START SELECTED EXTRACT

Perhaps only a boy could witness this moment without the bigotry endemic to both cultures. Inuit means “The People,” and the prejudice of the Inuit toward “the others” is not to be overcome easily. Maurice stands his ground against ravenous wolves, raging polar bears, and the mad rush of caribou, bearing up to the ravages of tuberculosis and the loss of friends, food poisoning and the advances of amorous widows. Through all is a sense of decency and honor that is peculiar to the best of heroes.

Lacking the manic striving for a Pole, North or South, or the quest for an imagined Passage to the Northwest that spoils so much human endeavor for its blindness to the wonders of the journey itself, this is a thoroughly human story which has already found a wide audience, and now, thankfully, has come my way. It is one of the great pleasures and mysteries of being a used bookseller to find such a gem in a box of lesser volumes, and then to wonder why the previous owner would ever let this go with the rest — not unlike a chance encounter with an extraordinary person amidst the passing crowd. When they are found, you want to introduce them to your friends.

But you will only ever know of Issumatak, the brave Keeta, the stalwart Beevee, the good and true Innukpowak, the cross-eyed huntress Ooleepika, the nasty Savik and the tragic and beautiful Nyla, if you enter here.

END SELECTED EXTRACT
START DATA

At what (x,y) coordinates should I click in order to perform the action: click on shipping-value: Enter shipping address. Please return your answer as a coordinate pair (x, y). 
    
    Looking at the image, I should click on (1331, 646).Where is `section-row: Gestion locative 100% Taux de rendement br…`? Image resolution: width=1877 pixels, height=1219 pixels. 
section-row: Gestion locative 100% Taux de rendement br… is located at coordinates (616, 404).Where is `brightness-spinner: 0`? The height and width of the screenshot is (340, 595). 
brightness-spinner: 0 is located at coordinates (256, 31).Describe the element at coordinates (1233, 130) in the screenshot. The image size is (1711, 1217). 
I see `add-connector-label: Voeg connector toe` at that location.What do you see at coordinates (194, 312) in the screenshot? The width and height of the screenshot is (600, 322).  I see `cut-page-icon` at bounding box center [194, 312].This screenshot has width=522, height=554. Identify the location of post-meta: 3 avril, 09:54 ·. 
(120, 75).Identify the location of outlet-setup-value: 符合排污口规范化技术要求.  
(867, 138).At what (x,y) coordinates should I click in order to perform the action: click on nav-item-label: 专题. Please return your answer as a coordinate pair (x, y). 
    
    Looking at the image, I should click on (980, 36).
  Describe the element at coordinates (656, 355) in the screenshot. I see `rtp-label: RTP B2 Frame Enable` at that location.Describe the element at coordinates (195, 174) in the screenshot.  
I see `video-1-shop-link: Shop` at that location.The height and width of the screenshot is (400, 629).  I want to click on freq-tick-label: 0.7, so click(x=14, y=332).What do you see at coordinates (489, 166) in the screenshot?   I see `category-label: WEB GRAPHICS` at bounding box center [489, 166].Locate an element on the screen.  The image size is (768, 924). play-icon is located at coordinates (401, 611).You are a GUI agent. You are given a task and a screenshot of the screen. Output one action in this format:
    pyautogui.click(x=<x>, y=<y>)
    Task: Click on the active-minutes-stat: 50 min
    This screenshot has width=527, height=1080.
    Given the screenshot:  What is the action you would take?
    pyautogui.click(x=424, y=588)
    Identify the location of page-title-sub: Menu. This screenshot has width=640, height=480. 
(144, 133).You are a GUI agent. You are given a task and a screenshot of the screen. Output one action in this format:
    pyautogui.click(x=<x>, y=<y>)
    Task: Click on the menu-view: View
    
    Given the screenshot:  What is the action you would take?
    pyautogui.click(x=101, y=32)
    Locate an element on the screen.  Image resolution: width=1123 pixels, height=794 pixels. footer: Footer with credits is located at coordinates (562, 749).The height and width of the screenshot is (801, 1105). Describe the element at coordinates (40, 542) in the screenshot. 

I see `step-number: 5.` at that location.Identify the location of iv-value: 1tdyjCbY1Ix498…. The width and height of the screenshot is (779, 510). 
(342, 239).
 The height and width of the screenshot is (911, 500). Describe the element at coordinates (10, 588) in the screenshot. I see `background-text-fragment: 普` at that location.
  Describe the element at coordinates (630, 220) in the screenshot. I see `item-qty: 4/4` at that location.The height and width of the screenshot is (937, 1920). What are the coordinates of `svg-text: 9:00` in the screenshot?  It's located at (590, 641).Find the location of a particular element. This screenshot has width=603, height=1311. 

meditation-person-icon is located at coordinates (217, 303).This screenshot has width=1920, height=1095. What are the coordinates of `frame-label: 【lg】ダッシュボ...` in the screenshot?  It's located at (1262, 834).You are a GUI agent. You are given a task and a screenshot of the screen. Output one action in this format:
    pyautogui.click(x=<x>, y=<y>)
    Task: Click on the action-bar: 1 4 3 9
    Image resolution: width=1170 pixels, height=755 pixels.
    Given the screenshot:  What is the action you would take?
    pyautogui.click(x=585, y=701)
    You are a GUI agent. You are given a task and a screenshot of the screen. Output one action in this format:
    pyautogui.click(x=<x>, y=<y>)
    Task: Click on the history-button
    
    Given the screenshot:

END DATA

_WORK REQUIRED:_
Answer these questions from the book review above:
1. What does the word Inuit mean?
2. According to the writer, what is one of the great pleasures and mysteries of being a used bookseller?
3. How is Ooleepika described?

_RESPONSE AREA:_
1. "The People."
2. Finding such a gem in a box of lesser volumes.
3. As the cross-eyed huntress.